A protester wearing a Golden Dawn T-shirt, next to a swastika flag in Brisbane, Australia. Photo: Naz Mulla/File
"We have a huge problem with an illegal invasion. Golden Dawn is saying this, we are not afraid of saying things that others want to say but they are afraid of not being politically correct.
"If we want to call ourselves a sovereign country we must patrol our borders. We must have sealed borders. Tourists, businessmen and students may come. No one else."
It did not matter that most of the migrants were just passing through the country, he said.
Supporters of the extreme far-right Golden Dawn party wave Greek flags in Athens last week. Photo: AP
"We don't care if they don't want to stay. We don't want them to pass through Greece. There will be millions next year. We have our own problems to deal with."
His party won 18 of the parliament's 300 seats, one more than last time, after running on a fear campaign that played to the "threat"Â of losing the country to foreigners.
One TV spot featured three children who, over tinkling piano, said: "I want to have a job when I grow up ... I don't want to become a minority in my country.

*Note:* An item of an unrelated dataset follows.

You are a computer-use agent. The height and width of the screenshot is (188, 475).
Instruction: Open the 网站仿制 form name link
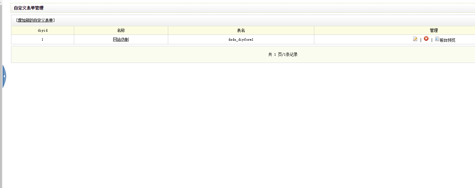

We want Greece to belong to the Greeks!"
It promised expulsion of all "illegal immigrants" and one ad even ominously promised "national planning for a solution to the demographic problem so we don't become a minority in our own country".
The party also campaigned against austerity, using clips from Game of Thrones to paint austerity as a "winter is coming" scenario.
​Yanis Varoufakis, Syriza's former outspoken finance minister, warned in July that far-right groups would thrive under austerity.
The "10 Nazis" of Golden Dawn would "inherit the mantle of the anti-austerity drive", he said.
Mr Panagiotaros said Syriza's "U-turn" on austerity had disappointed voters – this was clear in the more than 40 per cent of voters who did not bother to cast a vote.
"Things are going to be extra rough for Greek society now," he said. "There will be huge taxes for everything."
In addition to the eastern border islands, Golden Dawn drew increased support from Greece's unemployed in the poorer suburbs of Athens.
In absolute terms Golden Dawn saw a small fall in support, with about 380,000 votes compared with 388,000 in January, however it was smaller than the fall in support for the other main parties.